Government Says “No” to Australian Funding for New Cervical Cancer Vaccine Gardasil

Published: 08 November 2006
Prompting a volley of criticism, Australia’s government advisory committee on health funding has recommended against subsidising the world’s first cancer vaccine, the home-grown cervical cancer product Gardasil (human papillomavirus; CSL/Merck & Co (Australia/U.S.). The committee described the vaccine as “over-priced”.

Global Insight Perspective

 

Significance

The announcement has sent shockwaves through the local drug industry, and has naturally been met by vociferous criticism from the political opposition, patient advocacy groups and CSL itself. Funding for Gardasil had largely been considered a shoo-in, and CSL has commented to Global Insight that it will immediately seek to "renegotiate" with PBAC.

Implications

The lack of a government subsidy for Gardasil will mean that girls and women will need to shell out the full A$460 (US$335) retail cost for the vaccination. It will severely limit the affordability and prevent widespread roll-out of Gardasil in Australia, where, ironically, the drug itself was developed.

Outlook

Other pricing and immunisation agencies across the world that have acted on Gardasil so far have issued positive opinions, and for the moment we expect that the Pharmaceutical Benefits Advisory Committee's (PBAC) rejection will be an exception that is unlikely to influence other decision-makers. Because of the drug’s indisputable importance and value, we can only see a successful renegotiation, although there will now inevitably be a delay in Gardasil’s inclusion in national immunisation campaigns.

No to Cancer Vaccine

Australian biotech and healthcare company CSL announced today that the Pharmaceutical Benefits Advisory Committee (PBAC), which issues recommendations on drug subsidisation in Australia, has rejected the company’s funding application for cervical cancer vaccine Gardasil (human papillomavirus). The decision is the first of its kind, in the very country where the vaccine was invented and developed. It follows a series of successful applications for funding in other markets by CSL’s global licensing partner Merck & Co (U.S.).

CSL had applied to PBAC for funding through the National Immunisation Programme, under which Gardasil would be used in three groups of women, in line with its approved indications from the Therapeutic Goods Administration (TGA). The programmes would involve an ongoing cohort of 11-12-year-old girls, delivered through school-based campaigns at the end of primary school; a catch-up campaign for high school girls aged 13-18, delivered through secondary schools; and a general practice (GP)-based scheme for women aged 19-26.

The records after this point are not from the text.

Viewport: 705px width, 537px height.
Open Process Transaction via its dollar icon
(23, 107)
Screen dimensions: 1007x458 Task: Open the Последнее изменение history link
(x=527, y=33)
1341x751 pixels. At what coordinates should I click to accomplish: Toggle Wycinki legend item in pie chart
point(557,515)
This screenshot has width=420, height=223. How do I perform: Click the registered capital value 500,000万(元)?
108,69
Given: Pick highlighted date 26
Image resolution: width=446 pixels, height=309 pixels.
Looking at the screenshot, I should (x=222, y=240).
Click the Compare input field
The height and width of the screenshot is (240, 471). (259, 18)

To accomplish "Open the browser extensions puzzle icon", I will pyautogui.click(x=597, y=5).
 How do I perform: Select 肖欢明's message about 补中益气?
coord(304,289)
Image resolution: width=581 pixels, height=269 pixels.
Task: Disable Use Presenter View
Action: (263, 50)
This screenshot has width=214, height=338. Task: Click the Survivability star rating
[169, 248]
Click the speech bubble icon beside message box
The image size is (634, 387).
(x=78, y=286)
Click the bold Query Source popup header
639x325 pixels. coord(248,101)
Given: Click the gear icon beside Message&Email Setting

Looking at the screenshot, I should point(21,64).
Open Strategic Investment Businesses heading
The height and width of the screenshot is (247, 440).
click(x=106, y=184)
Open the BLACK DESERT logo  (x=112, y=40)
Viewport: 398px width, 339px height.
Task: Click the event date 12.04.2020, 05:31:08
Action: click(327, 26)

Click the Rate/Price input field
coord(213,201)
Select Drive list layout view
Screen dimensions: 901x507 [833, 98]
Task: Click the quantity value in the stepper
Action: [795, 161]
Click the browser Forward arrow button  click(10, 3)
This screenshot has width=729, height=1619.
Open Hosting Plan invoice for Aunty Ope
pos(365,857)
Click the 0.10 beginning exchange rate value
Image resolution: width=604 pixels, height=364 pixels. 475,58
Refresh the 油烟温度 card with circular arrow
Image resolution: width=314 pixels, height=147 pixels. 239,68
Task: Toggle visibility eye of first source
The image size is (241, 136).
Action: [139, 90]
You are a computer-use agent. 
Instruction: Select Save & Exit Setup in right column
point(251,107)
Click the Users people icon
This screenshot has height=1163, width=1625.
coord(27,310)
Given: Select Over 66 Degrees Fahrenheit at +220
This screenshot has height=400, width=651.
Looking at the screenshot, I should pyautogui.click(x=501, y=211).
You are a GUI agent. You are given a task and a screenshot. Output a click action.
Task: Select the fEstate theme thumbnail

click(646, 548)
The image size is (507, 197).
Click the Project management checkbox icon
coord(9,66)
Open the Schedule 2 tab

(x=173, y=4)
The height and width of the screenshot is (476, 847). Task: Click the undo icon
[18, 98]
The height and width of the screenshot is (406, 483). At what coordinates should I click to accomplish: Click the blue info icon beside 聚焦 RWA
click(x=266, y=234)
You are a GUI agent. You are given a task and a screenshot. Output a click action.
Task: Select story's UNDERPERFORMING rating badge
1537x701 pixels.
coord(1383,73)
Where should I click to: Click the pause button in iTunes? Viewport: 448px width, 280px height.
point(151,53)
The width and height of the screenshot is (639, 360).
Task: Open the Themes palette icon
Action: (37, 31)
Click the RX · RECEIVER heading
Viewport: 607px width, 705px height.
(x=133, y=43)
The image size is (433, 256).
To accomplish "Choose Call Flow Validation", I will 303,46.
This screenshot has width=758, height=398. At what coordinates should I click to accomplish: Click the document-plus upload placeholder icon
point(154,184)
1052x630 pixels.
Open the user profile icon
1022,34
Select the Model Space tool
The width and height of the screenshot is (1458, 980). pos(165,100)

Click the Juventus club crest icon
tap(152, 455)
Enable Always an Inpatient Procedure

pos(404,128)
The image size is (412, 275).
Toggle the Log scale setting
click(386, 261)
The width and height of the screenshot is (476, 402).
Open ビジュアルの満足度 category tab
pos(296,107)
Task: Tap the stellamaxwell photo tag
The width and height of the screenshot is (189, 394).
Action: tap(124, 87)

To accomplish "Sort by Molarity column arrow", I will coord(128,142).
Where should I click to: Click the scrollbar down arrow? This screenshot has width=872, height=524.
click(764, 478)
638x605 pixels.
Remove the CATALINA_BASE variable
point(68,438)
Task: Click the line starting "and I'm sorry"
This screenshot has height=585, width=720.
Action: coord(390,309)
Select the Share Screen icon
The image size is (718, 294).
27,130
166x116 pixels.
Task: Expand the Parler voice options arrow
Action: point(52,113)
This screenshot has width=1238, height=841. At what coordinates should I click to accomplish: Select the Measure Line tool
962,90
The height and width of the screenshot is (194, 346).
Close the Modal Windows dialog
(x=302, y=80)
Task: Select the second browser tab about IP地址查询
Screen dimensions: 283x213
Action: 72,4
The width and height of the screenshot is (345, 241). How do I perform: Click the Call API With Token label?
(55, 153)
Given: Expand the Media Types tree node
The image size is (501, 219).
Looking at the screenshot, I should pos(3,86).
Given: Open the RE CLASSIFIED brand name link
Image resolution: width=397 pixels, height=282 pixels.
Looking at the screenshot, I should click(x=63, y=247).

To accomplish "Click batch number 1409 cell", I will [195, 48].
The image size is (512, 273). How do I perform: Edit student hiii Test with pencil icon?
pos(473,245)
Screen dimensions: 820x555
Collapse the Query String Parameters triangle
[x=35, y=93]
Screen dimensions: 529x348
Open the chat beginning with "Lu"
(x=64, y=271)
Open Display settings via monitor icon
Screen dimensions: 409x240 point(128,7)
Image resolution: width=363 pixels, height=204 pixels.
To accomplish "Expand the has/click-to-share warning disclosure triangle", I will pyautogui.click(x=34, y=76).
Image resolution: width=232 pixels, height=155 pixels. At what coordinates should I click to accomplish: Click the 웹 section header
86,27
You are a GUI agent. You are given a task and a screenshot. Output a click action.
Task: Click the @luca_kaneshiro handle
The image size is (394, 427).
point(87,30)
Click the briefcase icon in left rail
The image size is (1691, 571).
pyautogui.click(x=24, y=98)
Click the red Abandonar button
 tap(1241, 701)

A CSL spokesperson told Global Insight that the company was both “surprised” and “disappointed” at the decision by PBAC, which maintains that CSL’s proposed price for Gardasil was too high. The retail price for Gardasil in Australia is A$460 (US$335) for the tri-dose administration, which is in itself lower than the prices in the United States and Europe. The retail price includes a number of mark-ups to account for wholesale and distribution, and CSL commented that the discounted price offered to the government was “generous”, although CSL would not specify the exact suggested subsidy price; given the estimated total population of two million who would have been part of the campaign in Australia, Global Insight estimates that the discounted price was probably around A$370, or nearly 20% below the list price. The company estimated that overall annual costs would stand at A$200 million in years one and two (compared to the A$97.2 million that has been allocated for cervical cancer screening in the 2006/07 budget), and A$340 million in total thereafter.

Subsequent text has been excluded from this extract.